O. H. Parry found 300 Muslim, 150 Jewish, and 30 Syrian families in the town on a visit in 1892. The Christian community in the town, reported to number 200 families in 1915, disappeared after the First World War, although the presence of three Christian families after the Second World War is mentioned by Anschütz.

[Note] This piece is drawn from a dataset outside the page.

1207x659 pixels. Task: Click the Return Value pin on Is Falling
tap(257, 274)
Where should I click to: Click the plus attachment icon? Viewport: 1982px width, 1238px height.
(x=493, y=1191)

Little remains of the Christian past in Nisibis, but the Church of St. Jacob, incorporating the baptistery built in 359 and the crypt with the tomb of Yaʿqub of Nisibis, is still maintained as a church (Syr. Orth. since 1865). Excavations have been under way since 2000 in the area to the south of the church, the site of the original cathedral built by Yaʿqub of Nisibis in 312–20. The church of St. Febronia (4th cent. martyr) is now the Mosque of Zayn al-ʿĀbidīn.

See Fig. 92.

Sources

  • G.  Akyüz, Nusaybin’deki Mor Yakup Kilisesi ve Nusaybin Okulu (Mardin, 1998).
  • H.  Anschütz, Die syrischen Christen vom Tur ʿAbdin (1984), 108–112.
  • G.  Bell (and M. M.  Mango), The churches and monasteries of the Ṭur ʿAbdin (1982), 142–5.
  • W. Cramer, in LThK 3, vol. 7, 879–80.
  • H. J. W.  Drijvers, in TRE , vol. 24, 573–6.
  • J.-M.  Fiey, Nisibe, métropole syriaque orientale et ses suffragants des origines à nos jours (CSCO 388; 1977).
  • J.-M.  Fiey, Pour un Oriens christianus novus, 116–8, 249–50.
  • E.  Honigmann, in EI , vol. 6, 858–60. (s.v. Naṣībīn, more detailed on the pre-Islamic period than the successor article in EI 2, vol. 7, 983–4)
  • P. S.  Russell, ‘Nisibis as the background to the life of Ephrem the Syrian’, Hugoye 8.2 (July 2005).
  • T. A.  Sinclair, Eastern Turkey: an architectural and archaeological survey, vol. 3 (1989–90), 343–5, 351.
  • N.  Soyukaya and A.  Tanhan, Nusaybin Okulu ve Mar Yakup Kilisesi (n. d. [after 2000]). (with report on recent excavations, accessible as pdf on Internet)
  • J. Sturm, in PRE , vol. 17.1, 714–57.
  • Wilmshurst, Ecclesiastical organisation, 40–5.